The Law Is Closing in on Trump from Two Directions
We begin with a dramatic day in federal courts in Virginia with Paul Manafort found guilty on 8 counts, 4 for tax fraud, 2 for bank fraud and I for hiding foreign bank accounts and in Manhattan Michael Cohen pleading guilty to 8 criminal counts of bank and tax fraud and campaign finance violations. A former federal prosecutor who now teaches domestic and international criminal prosecution issues at Harvard Law School, Alex Whiting, joins us to discuss how Manafort, who is now facing 80 years in prison and another trial in Washington D.C., is critical to Mueller’s investigation into the extent to which Trump, his family and his associates conspired with Russians.

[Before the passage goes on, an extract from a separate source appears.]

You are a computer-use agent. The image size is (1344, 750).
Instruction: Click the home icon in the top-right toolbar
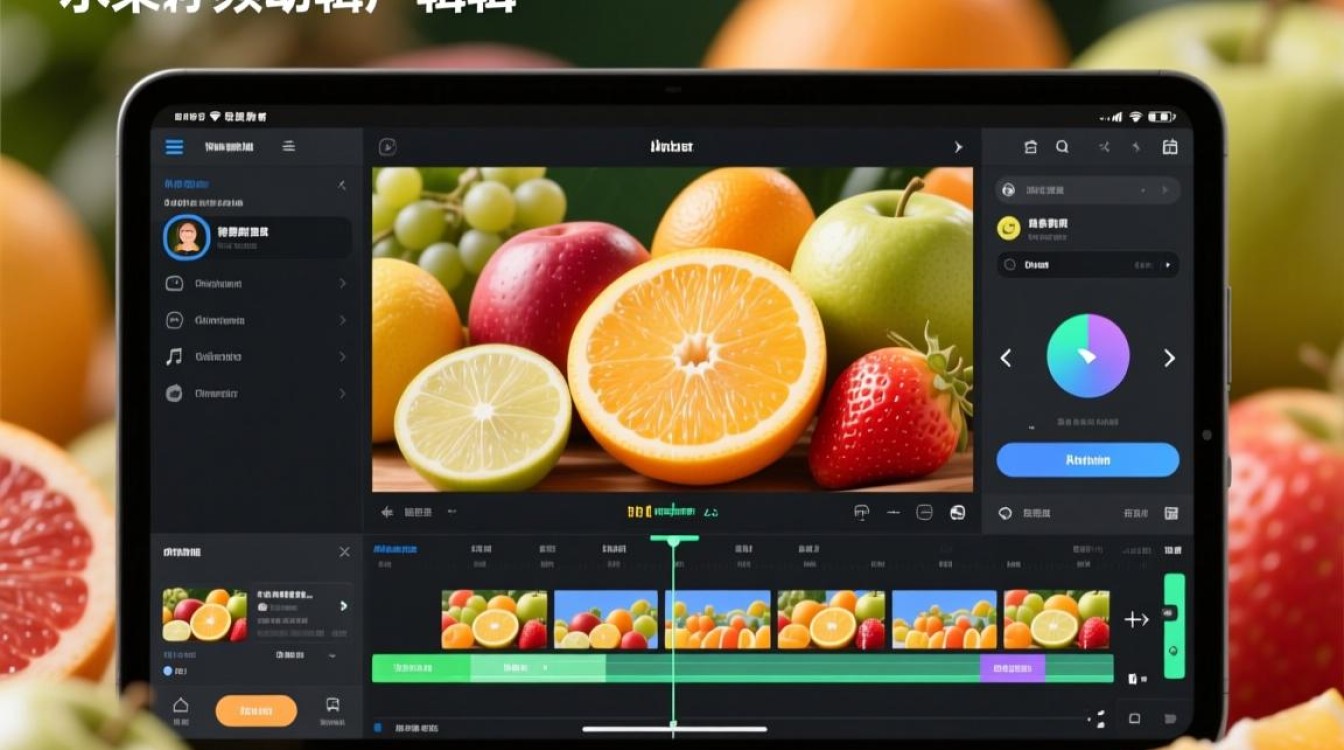1031,147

And now that Trump’s former lawyer and fixer Michael Cohen has plead guilty to serious felonies and has named the sitting President of the United States as a co-conspirator in some of these felonies, we will assess what a volatile and volcanic Donald Trump will do as the law closes in on him from two directions. Presumably in the next day or so we will find out whether we are a nation of laws in which justice flows unimpeded or a divided country led by a vengeful autocrat drunk with power who could plunge the United States into a constitutional crisis by shutting down Mueller’s investigation to save his own skin while inciting his misguided base to rally to his rescue.
America’s Growing Ceo-Worker Pay Gap
Then we look into a new report from the Economic Policy Institute that finds America’s top 350 CEO’s made an average of $19 million in 2017, 312 times more than the median worker in their corporation, in a telling tale of growing income inequality since back in 1965, CEO’s were paid just 20 times more than the average worker. James Galbraith, Chair in Government/Business Relations and a professor at the Lyndon B. Johnson School of Public Affairs at the University of Texas and author of “Inequality: What Everyone Needs to Know”, joins us. We discuss what is driving this trend in the U.S. since the CEO-worker pay ratio in the U.K. is 94 to 1 and 40 to 1 in Sweden.